What to produce →
Once the line containing "via arrow icon" is found in the entries below, reproduce it and every line after it, stopping at and including the line containing "Given: Click the OK button in Settings"; reproduce nothing else, and keep each line exact.

(Dataset entries)
______________________________
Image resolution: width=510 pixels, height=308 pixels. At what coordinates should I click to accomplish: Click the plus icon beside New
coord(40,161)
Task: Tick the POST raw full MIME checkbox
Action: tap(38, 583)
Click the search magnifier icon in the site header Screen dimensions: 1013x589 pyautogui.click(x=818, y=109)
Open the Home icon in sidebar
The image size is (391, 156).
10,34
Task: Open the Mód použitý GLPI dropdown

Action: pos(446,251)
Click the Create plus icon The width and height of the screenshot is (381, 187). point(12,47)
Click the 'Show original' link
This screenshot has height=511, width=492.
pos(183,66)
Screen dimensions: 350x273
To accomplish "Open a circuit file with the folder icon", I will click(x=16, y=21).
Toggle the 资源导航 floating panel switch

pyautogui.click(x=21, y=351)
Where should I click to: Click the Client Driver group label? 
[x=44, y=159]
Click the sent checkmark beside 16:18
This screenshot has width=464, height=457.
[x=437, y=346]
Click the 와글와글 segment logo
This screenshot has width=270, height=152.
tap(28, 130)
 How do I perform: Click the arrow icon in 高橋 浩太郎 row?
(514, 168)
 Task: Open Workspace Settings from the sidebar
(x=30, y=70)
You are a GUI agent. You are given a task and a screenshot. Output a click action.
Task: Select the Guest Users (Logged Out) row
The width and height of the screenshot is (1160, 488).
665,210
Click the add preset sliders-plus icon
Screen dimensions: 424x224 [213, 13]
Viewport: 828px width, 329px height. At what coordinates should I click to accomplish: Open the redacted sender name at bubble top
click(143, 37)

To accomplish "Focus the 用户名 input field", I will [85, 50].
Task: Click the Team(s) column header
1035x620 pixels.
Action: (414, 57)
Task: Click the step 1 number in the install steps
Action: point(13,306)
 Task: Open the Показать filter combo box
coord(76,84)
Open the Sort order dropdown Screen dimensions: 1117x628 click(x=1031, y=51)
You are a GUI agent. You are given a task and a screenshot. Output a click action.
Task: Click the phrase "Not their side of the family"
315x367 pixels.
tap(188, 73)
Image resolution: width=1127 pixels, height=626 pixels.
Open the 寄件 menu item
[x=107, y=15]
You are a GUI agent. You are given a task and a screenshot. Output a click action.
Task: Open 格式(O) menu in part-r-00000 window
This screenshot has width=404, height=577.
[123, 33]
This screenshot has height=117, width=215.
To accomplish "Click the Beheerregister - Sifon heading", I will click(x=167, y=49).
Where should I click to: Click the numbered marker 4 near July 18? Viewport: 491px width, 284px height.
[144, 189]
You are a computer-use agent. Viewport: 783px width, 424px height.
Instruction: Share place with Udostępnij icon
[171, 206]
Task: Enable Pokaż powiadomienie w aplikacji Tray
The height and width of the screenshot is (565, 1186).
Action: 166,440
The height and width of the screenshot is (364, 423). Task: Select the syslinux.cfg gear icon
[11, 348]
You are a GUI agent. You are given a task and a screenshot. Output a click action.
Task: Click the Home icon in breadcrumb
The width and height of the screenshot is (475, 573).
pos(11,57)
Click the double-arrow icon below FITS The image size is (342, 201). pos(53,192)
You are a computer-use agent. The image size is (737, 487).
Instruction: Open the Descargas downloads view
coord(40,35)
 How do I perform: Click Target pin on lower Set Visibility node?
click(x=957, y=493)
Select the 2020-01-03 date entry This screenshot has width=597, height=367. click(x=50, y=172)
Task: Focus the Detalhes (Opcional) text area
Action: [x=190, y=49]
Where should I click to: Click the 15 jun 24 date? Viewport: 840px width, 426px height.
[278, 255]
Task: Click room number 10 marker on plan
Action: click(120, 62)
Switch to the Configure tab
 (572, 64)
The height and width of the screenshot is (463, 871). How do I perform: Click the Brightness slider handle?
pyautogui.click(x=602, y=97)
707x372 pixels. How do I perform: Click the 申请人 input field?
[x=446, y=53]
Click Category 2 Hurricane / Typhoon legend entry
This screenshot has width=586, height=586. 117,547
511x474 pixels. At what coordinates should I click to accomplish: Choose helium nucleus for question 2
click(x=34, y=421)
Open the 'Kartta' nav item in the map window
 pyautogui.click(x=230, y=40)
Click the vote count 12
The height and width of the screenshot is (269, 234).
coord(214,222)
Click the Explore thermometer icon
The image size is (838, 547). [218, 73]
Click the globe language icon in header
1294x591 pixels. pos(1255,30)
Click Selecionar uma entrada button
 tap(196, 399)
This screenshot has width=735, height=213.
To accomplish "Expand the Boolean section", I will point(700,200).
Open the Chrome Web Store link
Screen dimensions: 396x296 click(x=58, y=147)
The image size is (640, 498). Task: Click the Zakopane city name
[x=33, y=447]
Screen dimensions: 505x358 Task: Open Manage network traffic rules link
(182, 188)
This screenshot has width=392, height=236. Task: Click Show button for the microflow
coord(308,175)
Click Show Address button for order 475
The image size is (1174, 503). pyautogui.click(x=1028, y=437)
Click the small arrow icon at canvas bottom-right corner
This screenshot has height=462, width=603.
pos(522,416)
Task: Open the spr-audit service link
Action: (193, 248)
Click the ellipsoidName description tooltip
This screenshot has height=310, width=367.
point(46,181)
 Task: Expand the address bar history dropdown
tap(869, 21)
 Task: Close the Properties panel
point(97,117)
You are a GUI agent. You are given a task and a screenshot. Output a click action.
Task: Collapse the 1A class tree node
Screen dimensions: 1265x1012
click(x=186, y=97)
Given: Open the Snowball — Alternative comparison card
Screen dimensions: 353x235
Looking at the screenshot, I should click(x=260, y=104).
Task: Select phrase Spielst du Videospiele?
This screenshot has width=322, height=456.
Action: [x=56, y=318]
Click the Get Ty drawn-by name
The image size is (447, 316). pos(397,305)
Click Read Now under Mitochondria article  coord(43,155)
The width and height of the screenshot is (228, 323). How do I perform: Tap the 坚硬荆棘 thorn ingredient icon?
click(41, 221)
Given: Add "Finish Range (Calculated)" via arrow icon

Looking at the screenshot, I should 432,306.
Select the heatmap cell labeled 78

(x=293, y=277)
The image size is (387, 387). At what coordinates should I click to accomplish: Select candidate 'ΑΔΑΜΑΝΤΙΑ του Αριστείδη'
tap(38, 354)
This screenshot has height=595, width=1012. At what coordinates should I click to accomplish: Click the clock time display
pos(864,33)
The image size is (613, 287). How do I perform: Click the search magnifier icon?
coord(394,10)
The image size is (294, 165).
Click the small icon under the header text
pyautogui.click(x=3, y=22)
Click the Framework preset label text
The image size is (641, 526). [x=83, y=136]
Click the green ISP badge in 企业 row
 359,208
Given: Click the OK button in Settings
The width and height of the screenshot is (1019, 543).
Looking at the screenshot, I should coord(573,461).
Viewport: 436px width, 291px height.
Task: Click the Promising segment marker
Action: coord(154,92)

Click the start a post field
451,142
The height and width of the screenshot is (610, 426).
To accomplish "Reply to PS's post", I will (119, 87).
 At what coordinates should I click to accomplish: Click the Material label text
______________________________
Answer below →
Given: Add "Finish Range (Calculated)" via arrow icon

Looking at the screenshot, I should 432,306.
Select the heatmap cell labeled 78

(x=293, y=277)
The image size is (387, 387). At what coordinates should I click to accomplish: Select candidate 'ΑΔΑΜΑΝΤΙΑ του Αριστείδη'
tap(38, 354)
This screenshot has height=595, width=1012. At what coordinates should I click to accomplish: Click the clock time display
pos(864,33)
The image size is (613, 287). How do I perform: Click the search magnifier icon?
coord(394,10)
The image size is (294, 165).
Click the small icon under the header text
pyautogui.click(x=3, y=22)
Click the Framework preset label text
The image size is (641, 526). [x=83, y=136]
Click the green ISP badge in 企业 row
 359,208
Given: Click the OK button in Settings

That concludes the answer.